La situazione attuale - caratterizzata da scarse precipitazioni - pone un forte interrogativo rispetto all’uso dell’acqua nel periodo estivo. Nel bacino del Po vengono mediamente distribuiti circa 26 mld m3 all’anno, suddivisi per i tre principali usi: civile, agricolo, industriale-idroelettrico. Ad oggi, però, la disponibilità è circa dimezzata, il che comporta l’impossibilità di soddisfare interamente i fabbisogni per gli usi sopraindicati. Tra l’altro, a questi usi, secondo quanto previsto dalla Direttiva Quadro Acque, bisogna giustamente inserire anche i fabbisogni ambientali per l’ecosistema.

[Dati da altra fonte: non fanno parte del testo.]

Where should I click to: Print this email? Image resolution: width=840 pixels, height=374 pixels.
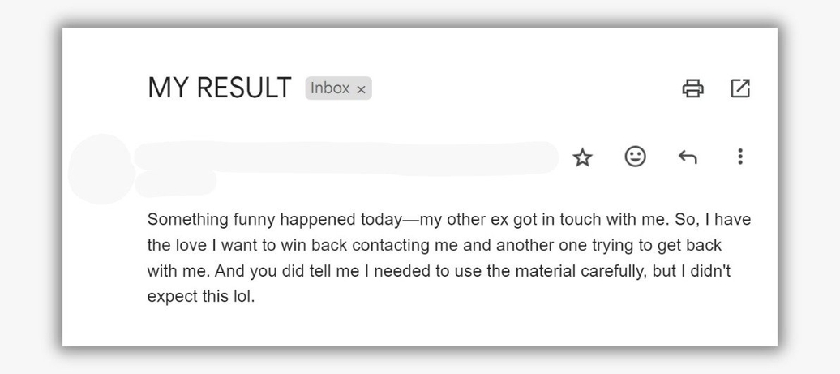(x=692, y=88)
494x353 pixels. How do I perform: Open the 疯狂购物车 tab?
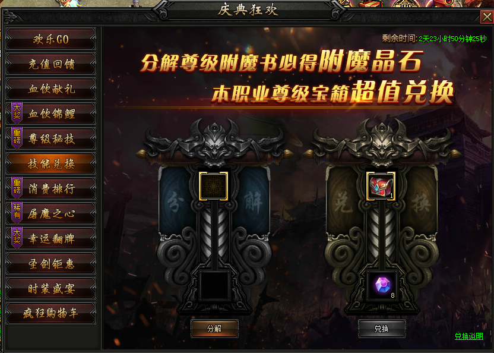[x=50, y=313]
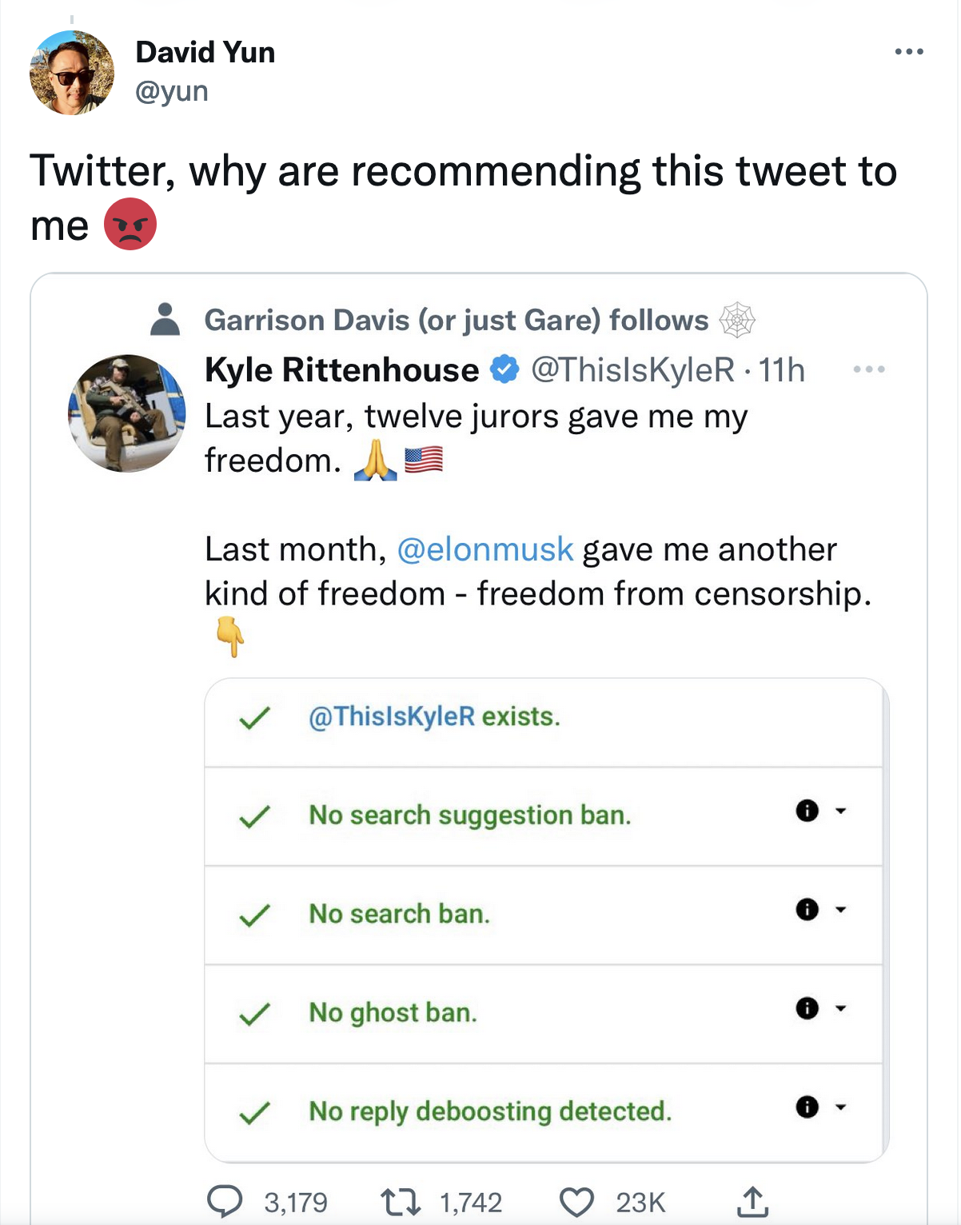Image resolution: width=961 pixels, height=1225 pixels.
Task: Open David Yun's profile picture
Action: [x=72, y=73]
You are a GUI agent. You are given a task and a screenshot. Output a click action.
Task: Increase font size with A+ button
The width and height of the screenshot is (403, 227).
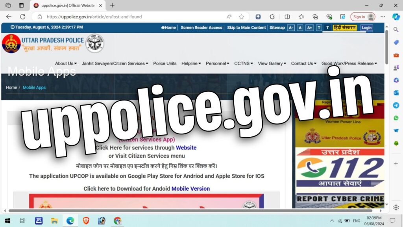(309, 28)
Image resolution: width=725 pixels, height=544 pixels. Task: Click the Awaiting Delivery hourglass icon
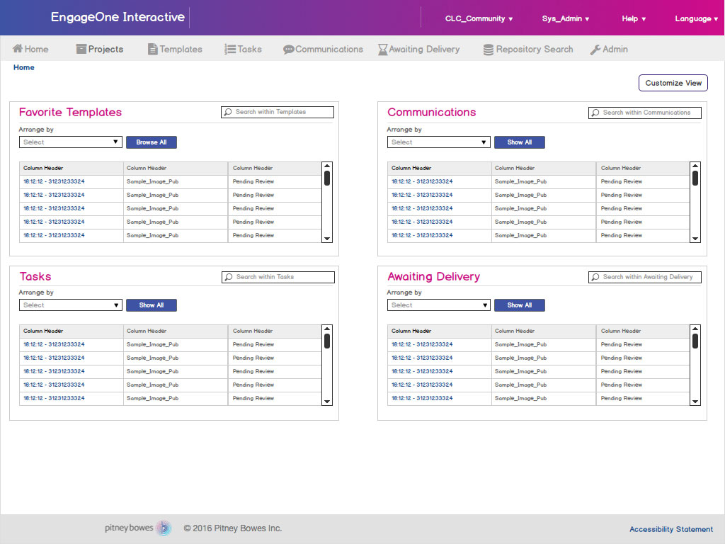click(x=382, y=50)
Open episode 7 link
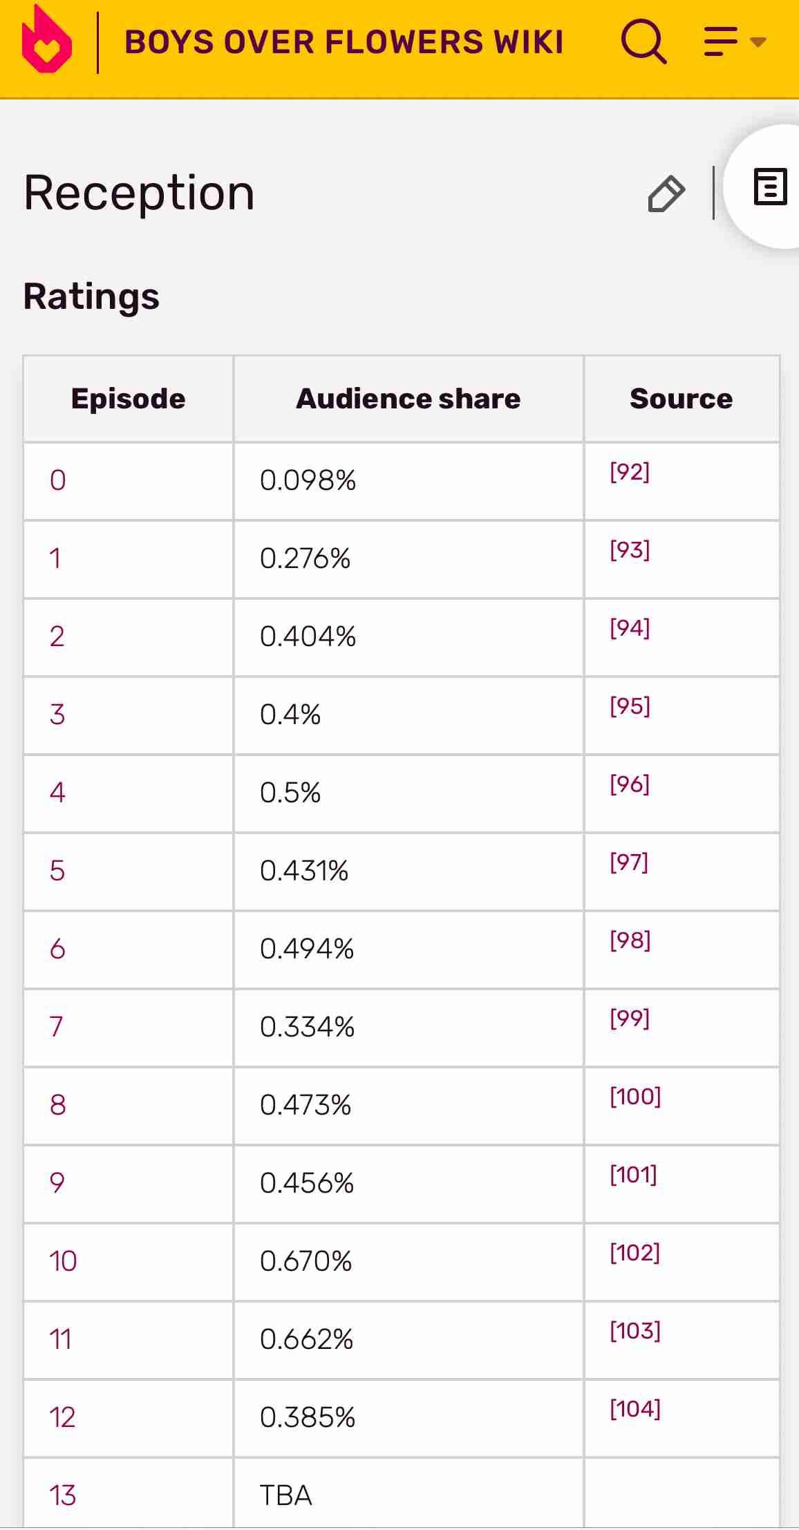The image size is (799, 1530). [x=57, y=1027]
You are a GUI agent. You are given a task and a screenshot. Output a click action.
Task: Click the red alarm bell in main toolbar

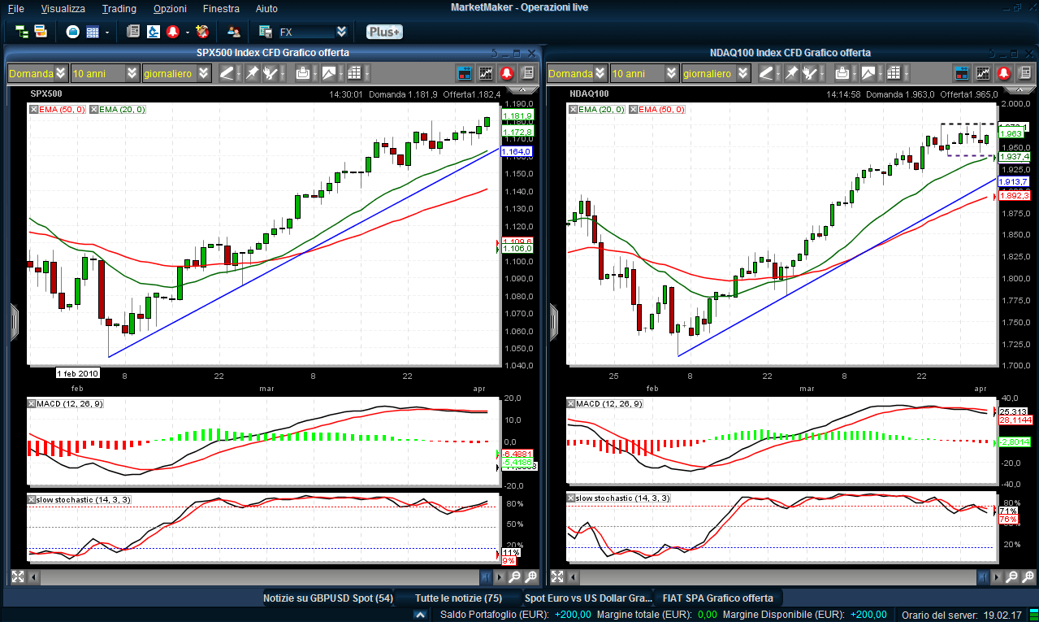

La siccità estrema che affligge il distretto da ormai 18 mesi non vede un termine: le portate rilevate nelle stazioni lungo l’asta del Po rimangono, al 6 marzo, ancorate ad uno stato di estrema o media gravità: solo 26 mc/s a San Sebastiano (TO); la sezione di Piacenza  è in forte sofferenza a 279 mc/s e anche la quota appena superiore ai 628 m3/s registrata  a Pontelagoscuro, in provincia di Ferrara (a fronte di una portata-obiettivo di 450 mc/s), dimostra che il contesto, a questo periodo della stagione e alla vigilia della parte più consistente dei prelievi per l’irrigazione, si annuncia deficitario.

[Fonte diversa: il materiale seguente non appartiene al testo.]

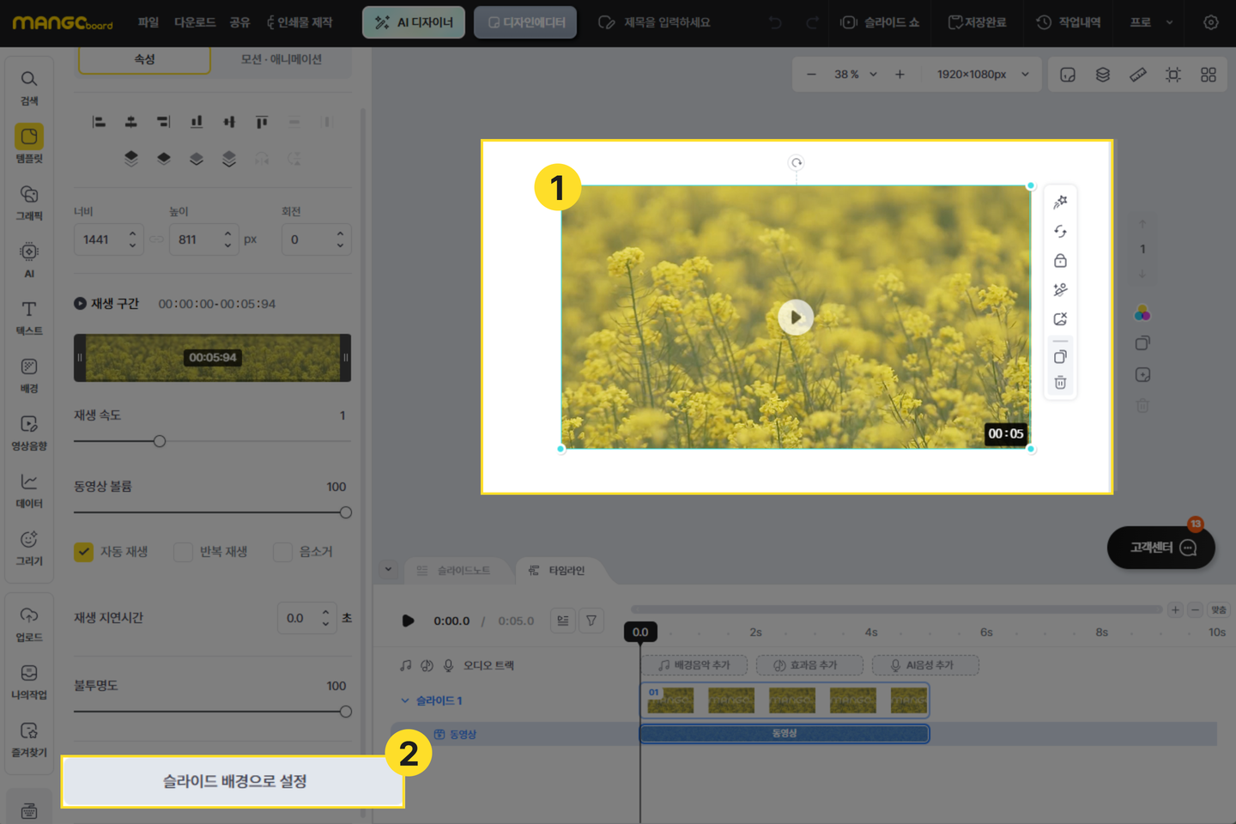Click the AI 디자이너 button
This screenshot has height=824, width=1236.
[x=414, y=22]
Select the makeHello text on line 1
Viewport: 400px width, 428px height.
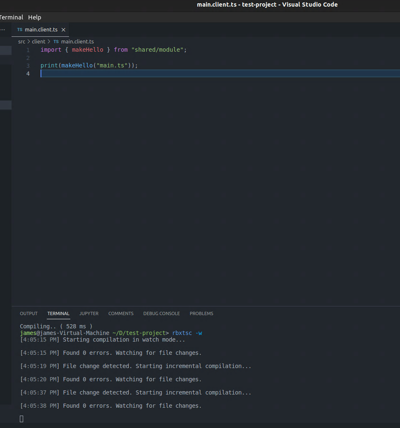87,49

L’intrusione del cuneo salino, sempre nei rami della foce del Grande Fiume, raggiunge già nel Po di Goro (secondo le analisi di Arpa Daphne in corso di ulteriore approfondimento) i 19 km di risalita delle acque salmastre. Anche i laghi mantengono quote minime: il Garda risulta ad oggi quello in maggior sofferenza  a causa del suo ciclo di riempimento annuale fermo solo al 25%. Un livello già critico tanto da costringere l’Agenzia Interregionale per il fiume Po (AIPo) alla chiusura (eccezion fatta per il deflusso ecologico di 8m3/s verso il Mincio) della diga di Salionze. Il lago Maggiore offre lo stesso panorama con un riempimento del 41,5% e con l’ente regolatore che conferma la scarsità di risorsa nei bacini di valle come mai negli ultimi 16 anni. I valori di riempimento, aggiornati al 6 marzo, sono i seguenti: Maggiore – Piemontese settentrionale 163 Mm3; Como – Lombardo Adda 43,8 Mm3; Iseo+Idro – Lombardo Oglio 25 Mm3; Garda – Lombardo Mincio 114,3 Mm3. I valori in questo periodo dovrebbero essere ben oltre il 50%.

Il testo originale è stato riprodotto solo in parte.